Splitting 50:50 when he is high earner

85 replies

Bluebellsagain · 01/10/2018 09:07

Will try and keep this short! Dp and I are engaged, set to marry next summer. We have been working on combining our finances which neither of us have ever done with a partner before. Last night we sat down and worked out our after tax incomes and the savings we are working towards eg. The balance of our wedding, a house deposit, holiday fund.

He is a pretty high earner and earns a third more than me (before tax and his voluntary pension contributions). After these he still earns net nearly £700 more than me per month. However, we split all household bills, rent 50/50 (always have.) In working out what we can afford to save in our different joint savings pots, we are supposed to both be saving the same amounts per month. It works out to c£600 per month savings each.
Now I won’t complain, I earn a good wage and I get a bonus which he does not. However his work provide free food, travel.
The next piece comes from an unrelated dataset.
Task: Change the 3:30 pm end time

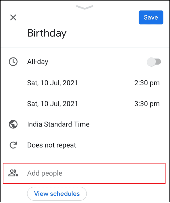Action: (x=147, y=104)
Seeing it in black and white, in his account he will have £600 more than me disposable income per month. I don’t have a particularly small amount left at the end after savings/bills, I know I’m lucky, but the joint expenses and savings hurt my account more than his to the tune of £600. When I think about It this means that I can’t make the same level of voluntary pension contributions as he does. He said he is “only” £600 better off than me a month. That’s still quite a bit in my eyes?! My dad is also paying for about half our wedding and his family will not be contributing. I know this may not be relevant but I do all housework as I get home from work earlier (start earlier - we do the same hours.) I also pick up basically all costs for my dd except the odd gift he buys her(e.g. cost of ballet lessons, swimming, wraparound childcare etc.)
On reflection I’m wondering if this is the right set up. I don’t know if we should be splitting 50:50 like this. It is his choice to make those pension contributions for example - his employer already pays in a fair bit, as does mine. But we have worked out our “joint expenses” after his high voluntary pension contributions, and now I’m feeling like this is a bit unbalanced. We are supposed to be getting married after all.

Any views on merging of the finances, anyone?

OP posts:
Prettyvase · 01/10/2018 10:06

You are a mug and he is laughing all the way to the bank as he gets all those jobs done for free which otherwise would cost him loads in terms of free time and money.

Stop it now while you have bargaining power.

You'll have none in a few years time when trying to balance all the child care, all the housework, all the admin, all the emotional side while he relaxes with his mates.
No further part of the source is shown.